§ **Written request**
Copy every line of the records below word for word, leaving out the pictures.

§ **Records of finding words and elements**

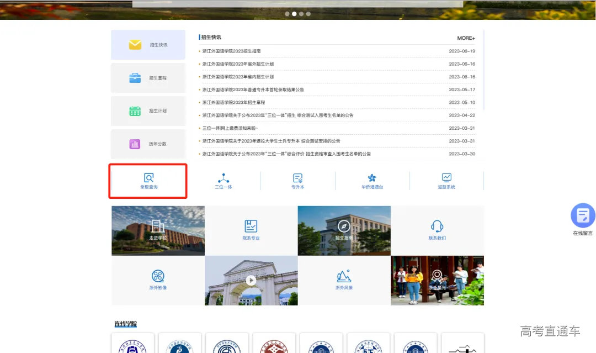Play the campus gate video thumbnail
596x353 pixels.
point(251,280)
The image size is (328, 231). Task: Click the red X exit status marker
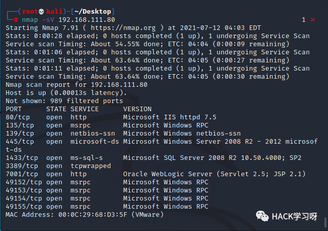313,20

§ **Exercise response**
Play the campus gate video thumbnail
596x353 pixels.
point(251,280)
The image size is (328, 231). Task: Click the red X exit status marker
313,20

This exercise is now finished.